In Kaggle knowledge competition – Bike Sharing Demand, the participants are asked to forecast bike rental demand of Bike sharing program in Washington, D.C based on historical usage patterns in relation with weather, time and other data.

Using these Bike Sharing systems, people rent a bike from one location and return it to a different or same place on need basis. People can rent a bike through membership (mostly regular users) or on demand basis (mostly casual users). This process is controlled by a network of automated kiosk across the city.

 

Solution

Here is the step by step solution of this competition:

 

Step 1. Hypothesis Generation

Before exploring the data to understand the relationship between variables, I’d recommend you to focus on hypothesis generation first. Now, this might sound counter-intuitive for solving a data science problem, but if there is one thing I have learnt over years, it is this. Before exploring data, you should spend some time thinking about the business problem, gaining the domain knowledge and may be gaining first hand experience of the problem (only if I could travel to North America!)

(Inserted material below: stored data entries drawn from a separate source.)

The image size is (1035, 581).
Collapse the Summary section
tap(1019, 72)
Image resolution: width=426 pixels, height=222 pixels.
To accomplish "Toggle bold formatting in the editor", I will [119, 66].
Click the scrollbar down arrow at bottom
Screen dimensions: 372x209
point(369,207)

How does it help? This practice usually helps you form better features later on, which are not biased by the data available in the dataset. At this stage, you are expected to posses structured thinking i.e. a thinking process which takes into consideration all the possible aspects of a particular problem.

Here are some of the hypothesis which I thought could influence the demand of bikes:

  • Hourly trend: There must be high demand during office timings. Early morning and late evening can have different trend (cyclist) and low demand during 10:00 pm to 4:00 am.
  • Daily Trend: Registered users demand more bike on weekdays as compared to weekend or holiday.
  • Rain: The demand of bikes will be lower on a rainy day as compared to a sunny day. Similarly, higher humidity will cause to lower the demand and vice versa.
  • Temperature: In India, temperature has negative correlation with bike demand. But, after looking at Washington’s temperature graph, I presume it may have positive correlation.
  • Pollution: If the pollution level in a city starts soaring, people may start using Bike (it may be influenced by government / company policies or increased awareness).
  • Time: Total demand should have higher contribution of registered user as compared to casual because registered user base would increase over time.
  • Traffic: It can be positively correlated with Bike demand. Higher traffic may force people to use bike as compared to other road transport medium like car, taxi etc

 

2. Understanding the Data Set

The dataset shows hourly rental data for two years (2011 and 2012). The training data set is for the first 19 days of each month. The test dataset is from 20th day to month’s end. We are required to predict the total count of bikes rented during each hour covered by the test set.

In the training data set, they have separately given bike demand by registered, casual users and sum of both is given as count.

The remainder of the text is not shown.